第82話 ギャングさんは俺の恋路を邪魔したい

「あの日の夜のこと、勝手に誰かに言っちゃダメだからな?言ったら私、自分を刺すから」

 俺は、校門の前で偶然出会った南にそう釘を刺された。コンパスだけに……ってな。

 人に刺させるんじゃなく、自分で刺すって言ってるあたり、少しは成長したのだろうか。基準が分かりにくいけど。

「あと、私が素を出せるように関ヶ谷も協力しなさいよ!」

 彼女はそう言い残すと、校舎へ向かって走っていってしまう。

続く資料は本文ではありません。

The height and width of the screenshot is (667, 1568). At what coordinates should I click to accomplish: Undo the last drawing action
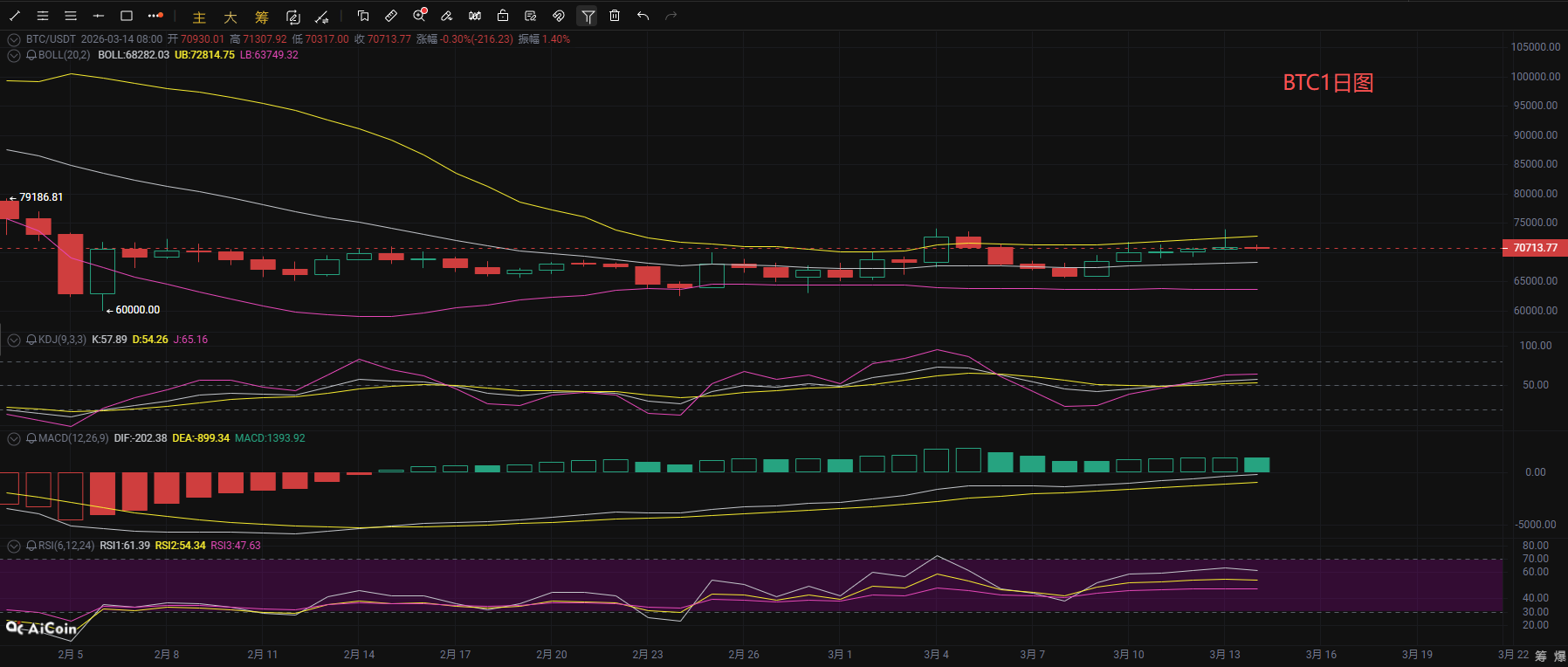(x=643, y=16)
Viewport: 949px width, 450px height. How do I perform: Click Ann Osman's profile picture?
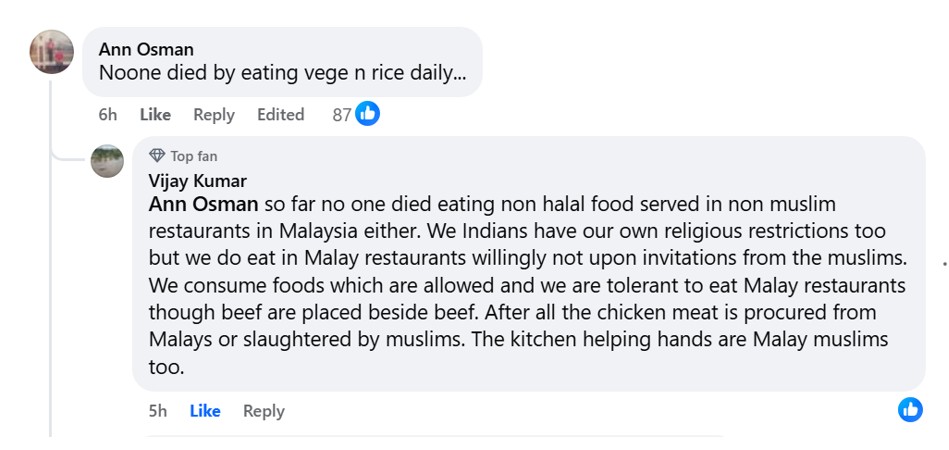51,52

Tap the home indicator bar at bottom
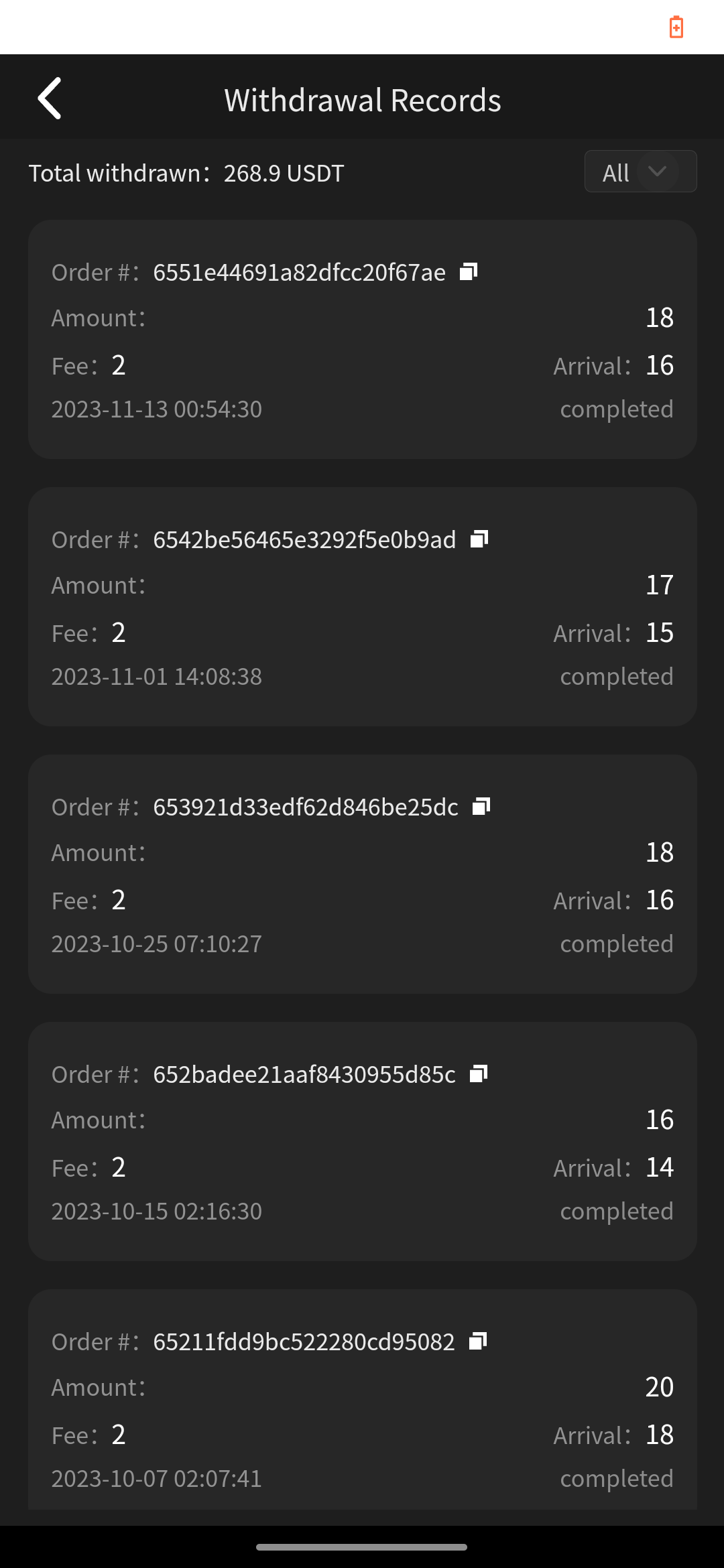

その背中を眺めながら、俺は密かに頭を抱えた。



 2日前、俺は南 七海と一夜を過ごした。強制的に混浴させられ、その後も彼女と一晩中くっついていたのだ。

 かと言って、特筆すべきことは何一つないぞ?

 風呂だってちゃんとタオルで隠してたから、みんなが望むポロリシーンなんてなかったし。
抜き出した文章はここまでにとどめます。